Selected extract

◇ ◇ ◇ ◇ ◇

But don't bet on it.

Dogs are Literal-minded

Wednesdays, we take Coney to a doggie day care place, partly so she gets
some extercise and partly so, as an only dog here at home, she stays socialized
and friendly with other dogs.

Yesterday, we all left the house to implement this policy. I got into the
passenger's seat, and Linda and Coney were still out in the yard, browsing
the fresh, green crab grass (Coney was, not Linda.) My car door was still
open, but the back door wasn't. Linda said, to Coney, "Are you ready to get
in?"

Apparently she was, since she leapt -- not crawled, but leapt -- into the front
of the car, into my lap, all 65 pounds of shepx. It took, oh, a good two to
three minutes to sort this out, in between the hilarity (I was laughing
uncontrollably) and the knowledge on Coney's part that there are biscuits in
the glove compartment, but that her usual place to receive one is in the back
seat.

Guess you had to be there.

Sunday, July 29, 2007

Nothing Earth Shaking

Last MRI was as positive, when someone who knows what he's doing looked at it, as the previous one. Basically, tumors in head gone, good.

We have also, however, backed off on the steroid that I was taking, down from a big 'ol 40mg 4 days a week to 1mg, daily, just for the fun of it, far as I can tell. This has its interesting aspects, since while I was taking the big dose, I never, ever, got anything resembling a headache. Now, it's possible to get one, and I'd gotten used to being immune, even to things like slighly misadjusted glasses frames. Bugger, back to reality.

◇ ◇ ◇ ◇ ◇

Actions to take
1 – Repeat the blog excerpt word for word, starting at "Apparently she was, since" and ending at "head gone, good.".
2 – Carry on the blog excerpt, picking up right after its final sentence.
The listing that follows comes from a separate source.

◇ ◇ ◇ ◇ ◇

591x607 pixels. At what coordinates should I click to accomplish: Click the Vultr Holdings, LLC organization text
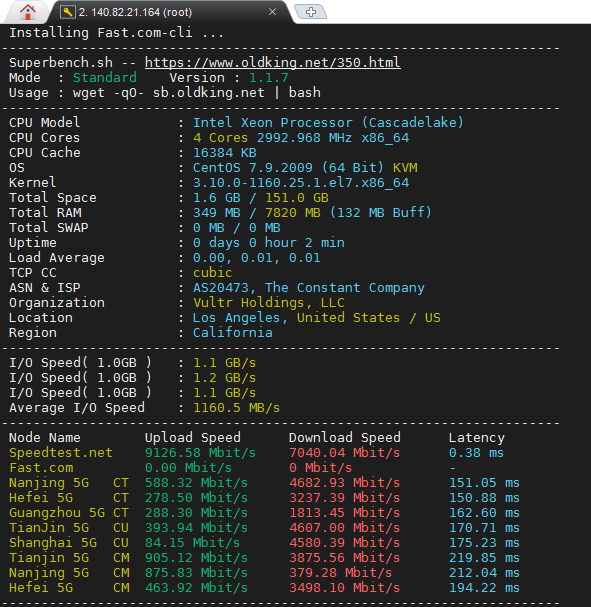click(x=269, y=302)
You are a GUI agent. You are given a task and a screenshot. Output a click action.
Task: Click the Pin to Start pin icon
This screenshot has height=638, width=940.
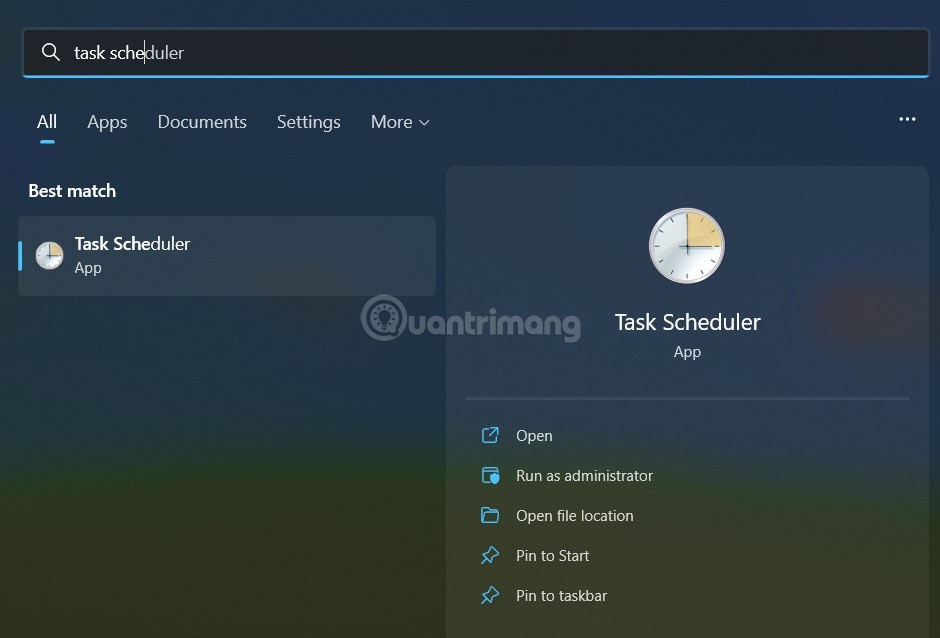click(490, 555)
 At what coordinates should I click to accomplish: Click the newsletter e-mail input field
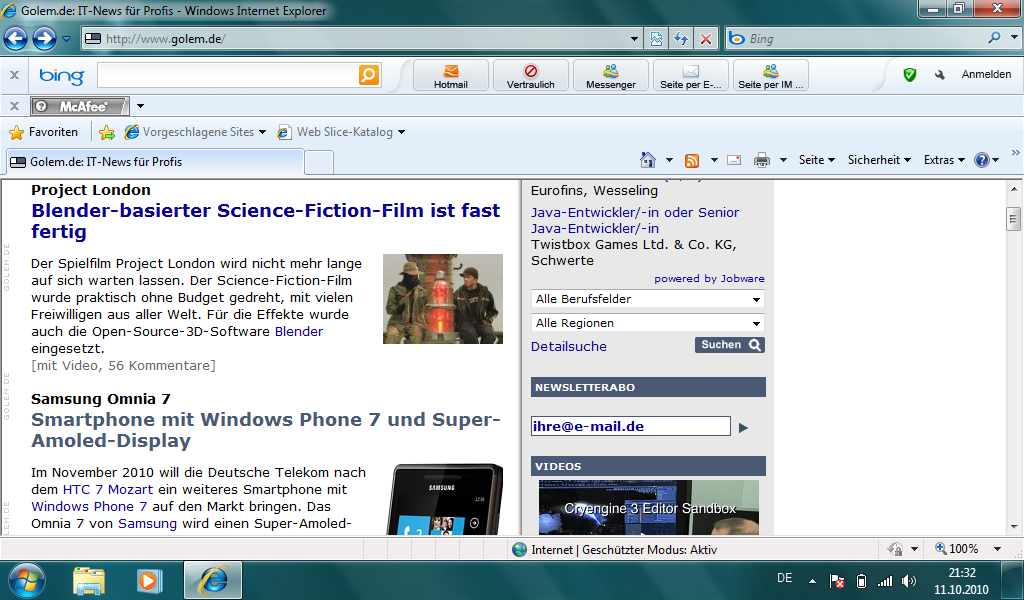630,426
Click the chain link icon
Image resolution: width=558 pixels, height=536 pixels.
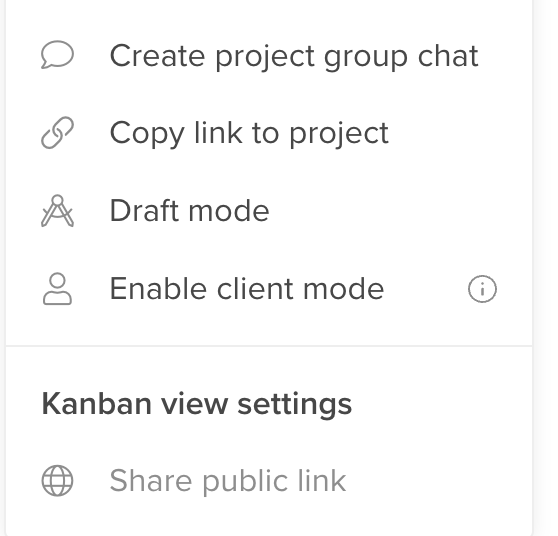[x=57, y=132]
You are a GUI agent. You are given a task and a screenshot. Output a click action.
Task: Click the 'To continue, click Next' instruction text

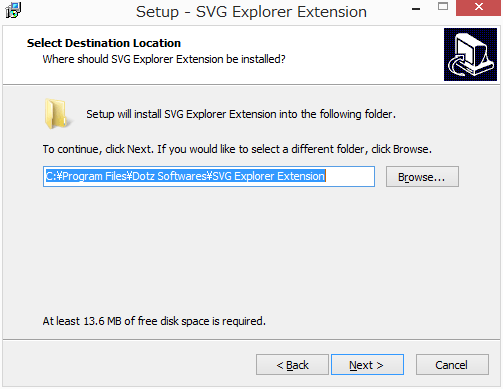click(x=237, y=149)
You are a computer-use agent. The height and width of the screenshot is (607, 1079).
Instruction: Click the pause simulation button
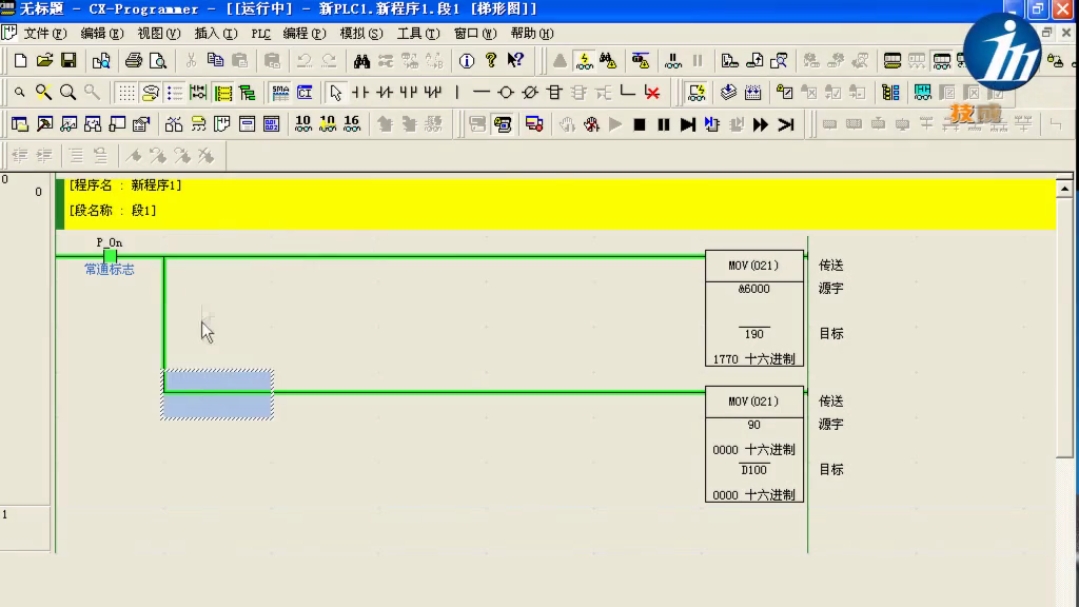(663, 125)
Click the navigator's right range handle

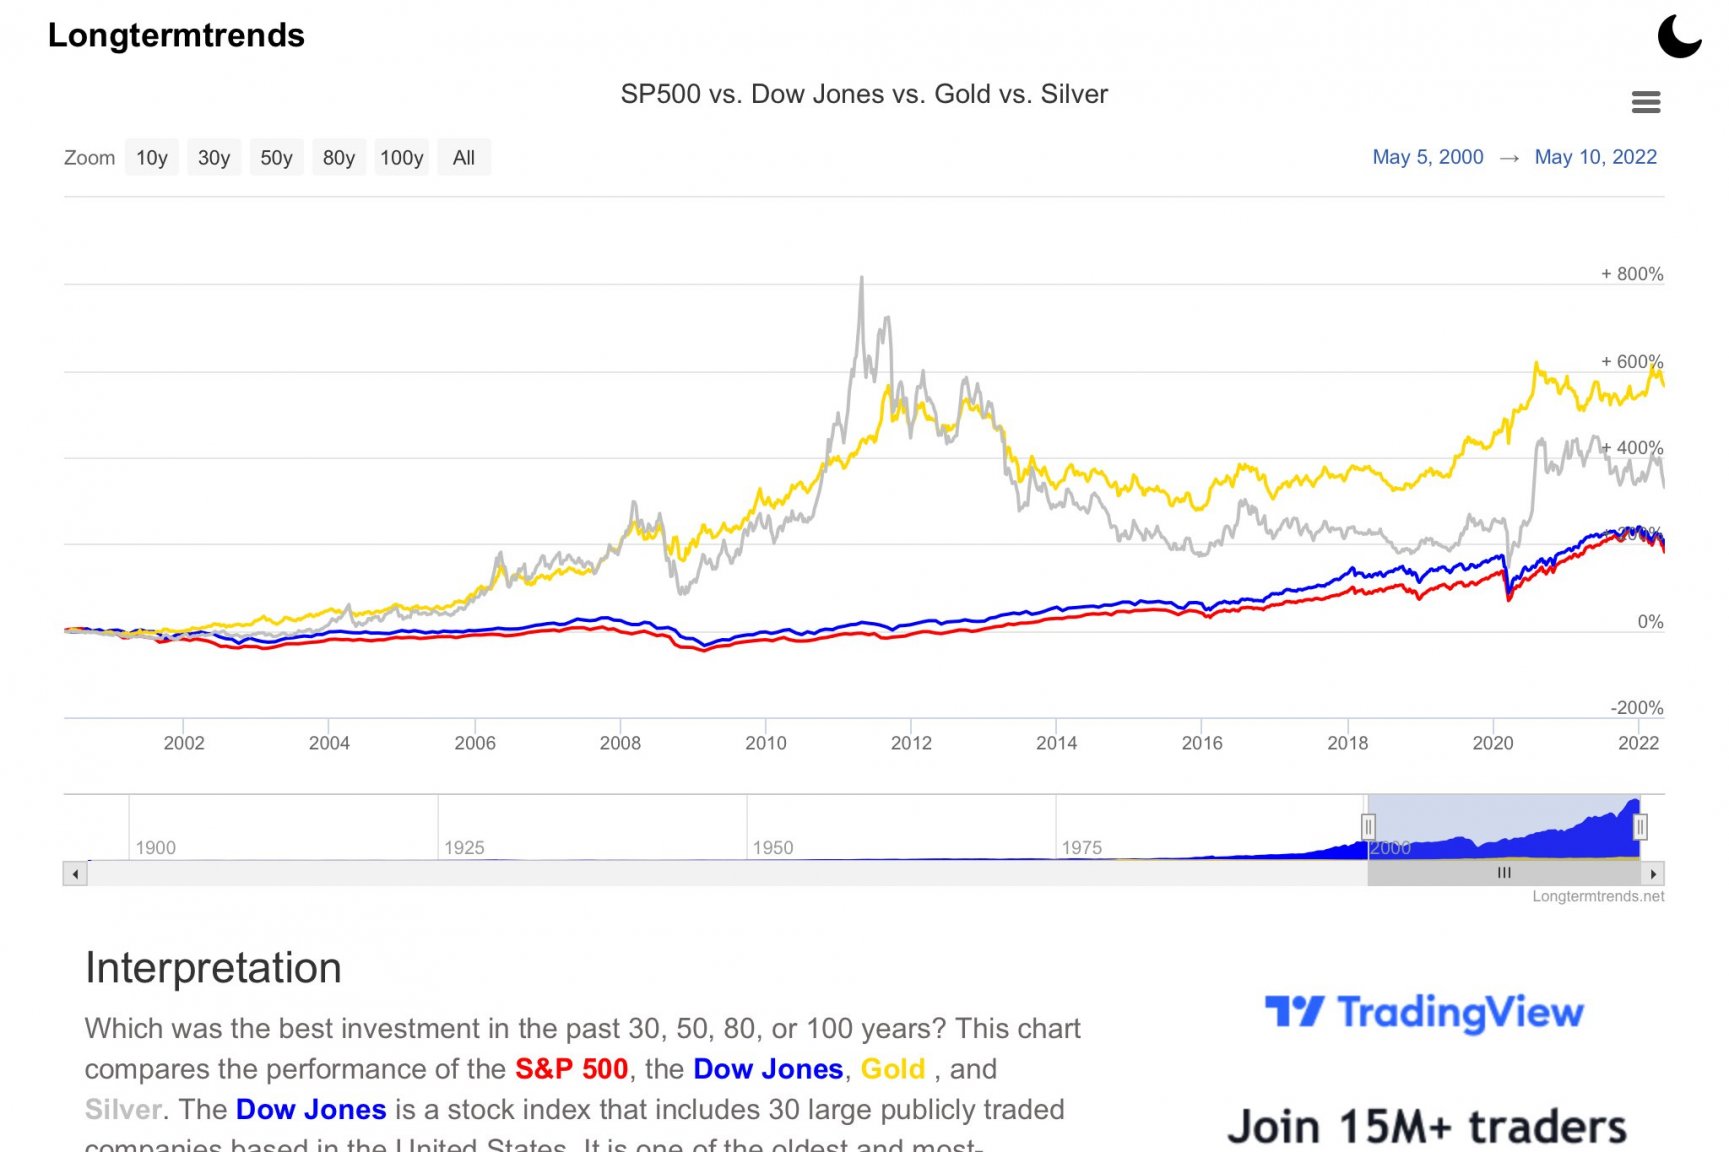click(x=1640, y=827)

◇ ◇ ◇ ◇ ◇

Answers provided
1 –
Apparently she was, since she leapt -- not crawled, but leapt -- into the front
of the car, into my lap, all 65 pounds of shepx. It took, oh, a good two to
three minutes to sort this out, in between the hilarity (I was laughing
uncontrollably) and the knowledge on Coney's part that there are biscuits in
the glove compartment, but that her usual place to receive one is in the back
seat.

Guess you had to be there.

Sunday, July 29, 2007

Nothing Earth Shaking

Last MRI was as positive, when someone who knows what he's doing looked at it, as the previous one. Basically, tumors in head gone, good.

2 –
What's next? We haven't really decided -- a different drug, probably, but not clear which or how. And once I can successfully navigate more than 10 or 20 steps without a crutch (a physical one -- my psychological crutches are far, far too deeply ingrained), I'll be back at work, physically, instead of just virtually as I am now, a mere wispy voice on the phone, demanding compliance with standards.

Meanwhile, it's Sunday night, and that starts with "S" and that rhymes with "don't mess," and that means "rawfish." Time for our weekly religious observance at the shrine of hamachi and others. Yum, can't wait.

The following appeared in the WCA news in 2000, when the original Sweetwaters cafe' on Washington was my morning stop, before work, and I used to hear a lot of this kind of thing.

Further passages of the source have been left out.